## Exercise requirements
Copy out all lines in the data below containing the string "Given".

[Stored records]

######

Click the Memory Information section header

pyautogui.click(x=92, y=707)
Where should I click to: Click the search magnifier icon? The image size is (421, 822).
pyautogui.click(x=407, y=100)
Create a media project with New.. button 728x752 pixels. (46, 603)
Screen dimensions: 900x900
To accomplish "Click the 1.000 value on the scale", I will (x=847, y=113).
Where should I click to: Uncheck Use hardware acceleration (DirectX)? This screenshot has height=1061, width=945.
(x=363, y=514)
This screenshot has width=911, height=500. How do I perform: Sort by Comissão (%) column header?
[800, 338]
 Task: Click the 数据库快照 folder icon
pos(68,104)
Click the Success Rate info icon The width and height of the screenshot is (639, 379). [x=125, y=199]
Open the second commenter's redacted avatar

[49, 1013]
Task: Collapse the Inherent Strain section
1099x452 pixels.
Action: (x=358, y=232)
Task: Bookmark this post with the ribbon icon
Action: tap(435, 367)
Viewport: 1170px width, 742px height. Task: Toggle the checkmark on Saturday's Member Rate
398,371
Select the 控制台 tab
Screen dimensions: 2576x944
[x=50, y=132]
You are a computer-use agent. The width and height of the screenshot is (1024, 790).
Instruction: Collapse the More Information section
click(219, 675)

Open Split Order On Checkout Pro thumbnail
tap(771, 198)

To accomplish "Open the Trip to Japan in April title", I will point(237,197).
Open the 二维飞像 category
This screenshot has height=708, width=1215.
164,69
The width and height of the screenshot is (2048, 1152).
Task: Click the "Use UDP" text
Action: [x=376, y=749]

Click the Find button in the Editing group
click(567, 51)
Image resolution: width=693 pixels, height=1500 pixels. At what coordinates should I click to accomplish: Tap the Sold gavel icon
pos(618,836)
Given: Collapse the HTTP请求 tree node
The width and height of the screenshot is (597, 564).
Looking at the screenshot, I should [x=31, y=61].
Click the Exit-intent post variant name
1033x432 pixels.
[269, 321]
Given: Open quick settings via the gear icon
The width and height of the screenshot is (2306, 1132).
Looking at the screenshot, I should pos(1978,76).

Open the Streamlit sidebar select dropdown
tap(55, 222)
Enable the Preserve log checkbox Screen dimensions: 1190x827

######

## Answer below
Given: Collapse the HTTP请求 tree node
Given: Open quick settings via the gear icon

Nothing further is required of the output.